GIVEN INSTRUCTION: Echo the part of the material that opens with the line containing "Switch to the WHY BTC? tab" and closes with the line containing "Looking at the screenshot, I should coord(47,280).", including both of those lines. Leave the pictures out of your answer.

+ + + + +

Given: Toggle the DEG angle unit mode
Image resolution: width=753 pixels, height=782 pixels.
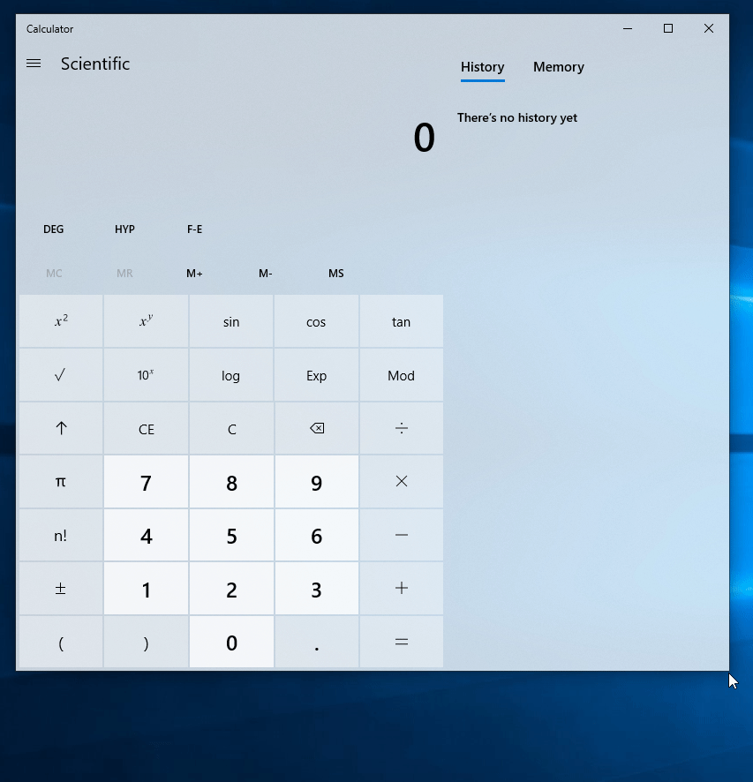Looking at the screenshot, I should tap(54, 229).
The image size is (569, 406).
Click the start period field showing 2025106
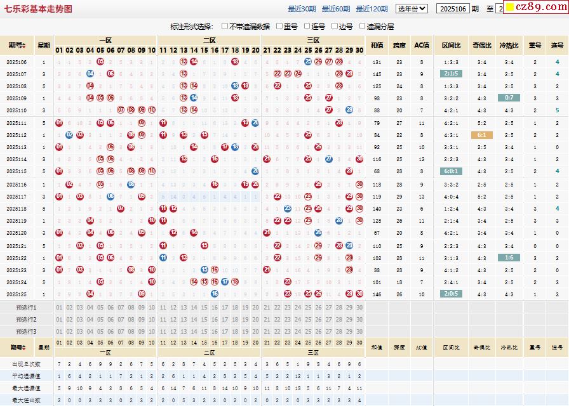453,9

+ + + + +

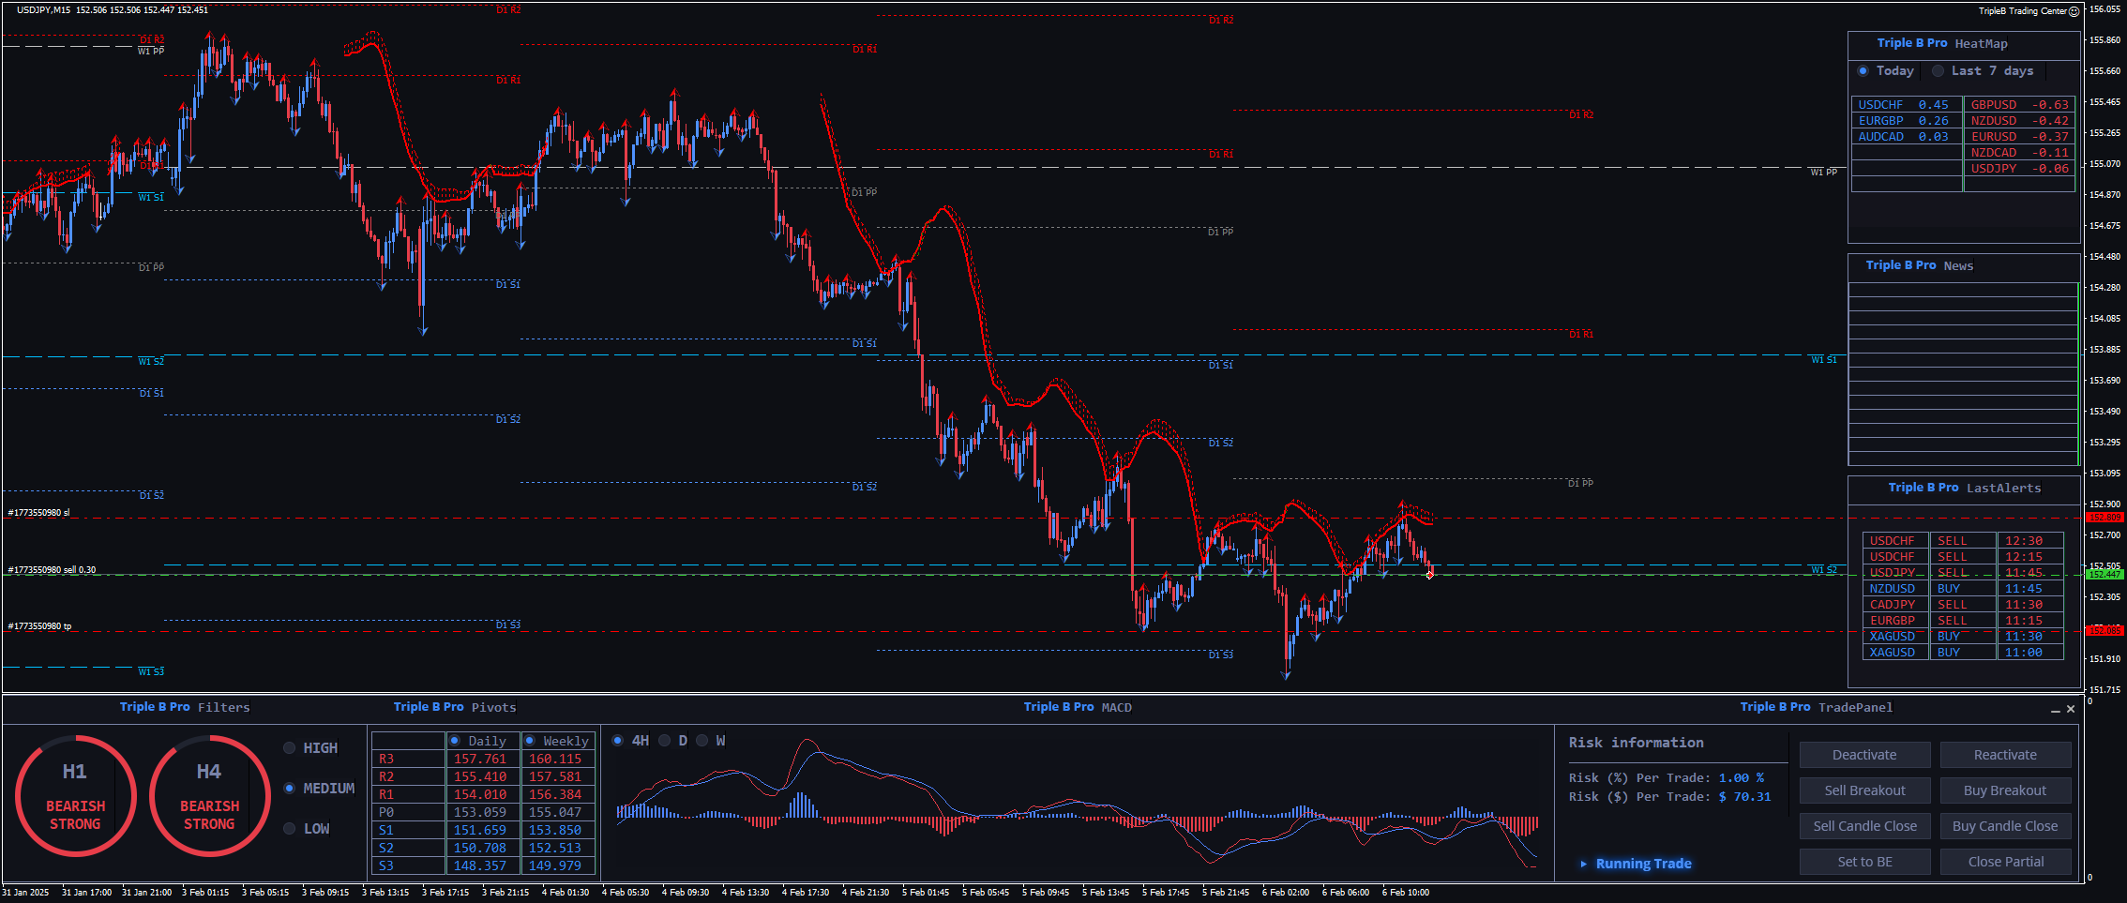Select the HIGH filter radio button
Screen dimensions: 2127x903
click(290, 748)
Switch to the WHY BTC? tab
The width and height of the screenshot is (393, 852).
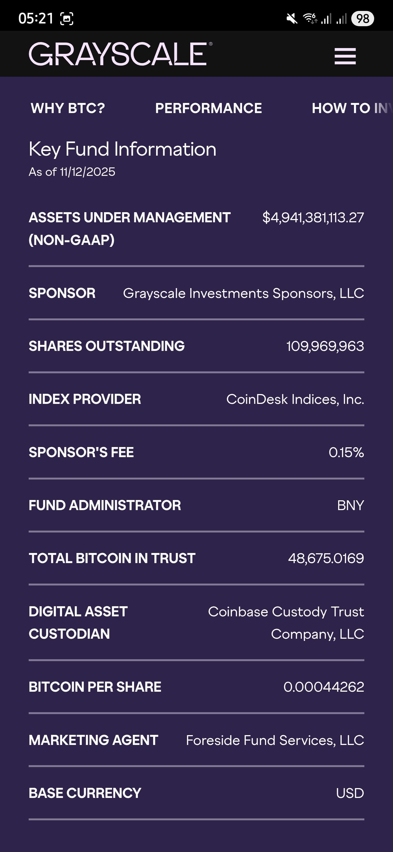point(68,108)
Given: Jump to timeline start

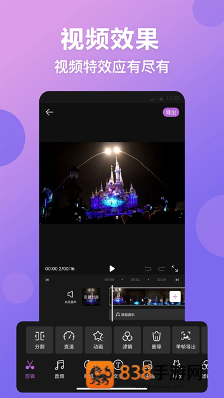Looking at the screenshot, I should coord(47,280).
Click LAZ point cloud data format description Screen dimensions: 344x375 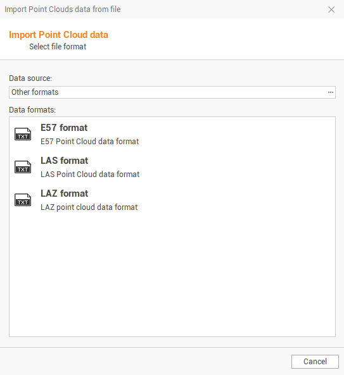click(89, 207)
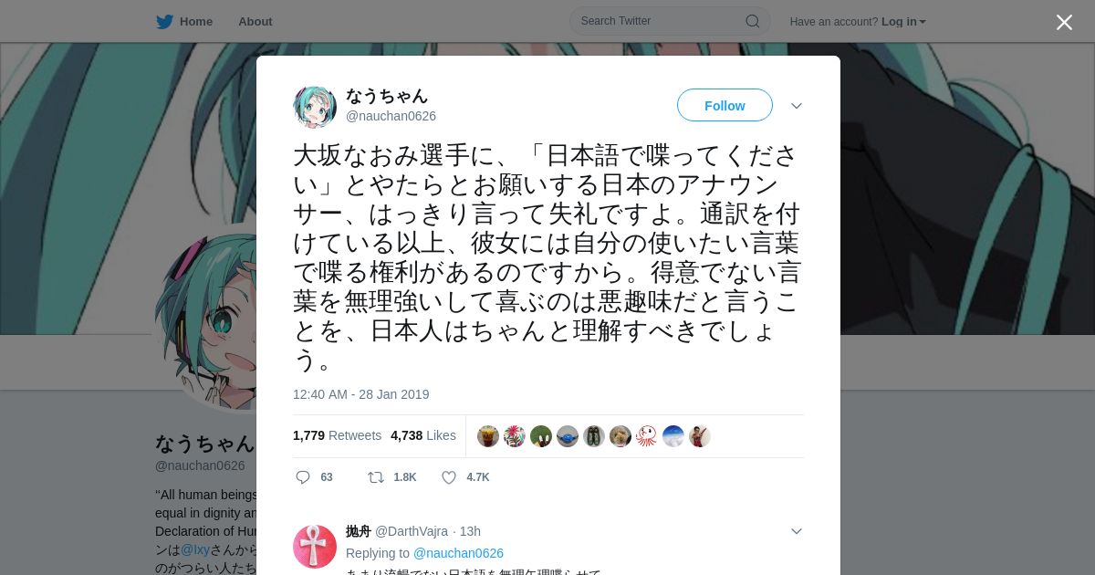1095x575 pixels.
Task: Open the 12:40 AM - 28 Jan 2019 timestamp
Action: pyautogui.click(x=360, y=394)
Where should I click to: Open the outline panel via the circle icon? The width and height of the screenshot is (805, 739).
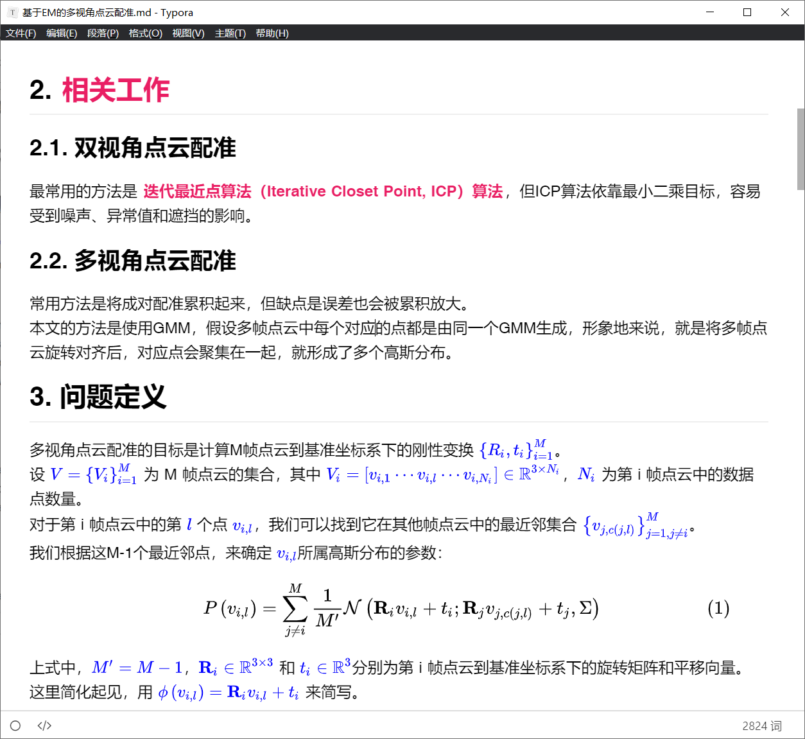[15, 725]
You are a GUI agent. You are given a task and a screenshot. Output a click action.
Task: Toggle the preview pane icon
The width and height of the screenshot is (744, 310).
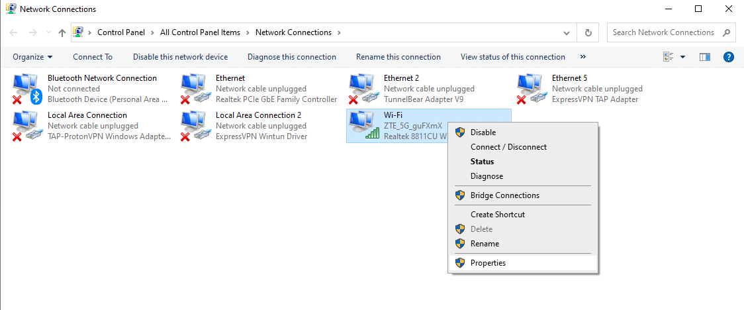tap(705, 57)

+ + + + +

REPLY TO THE TASK:
Switch to the WHY BTC? tab
The width and height of the screenshot is (393, 852).
point(68,108)
Given: Jump to timeline start

Looking at the screenshot, I should coord(47,280).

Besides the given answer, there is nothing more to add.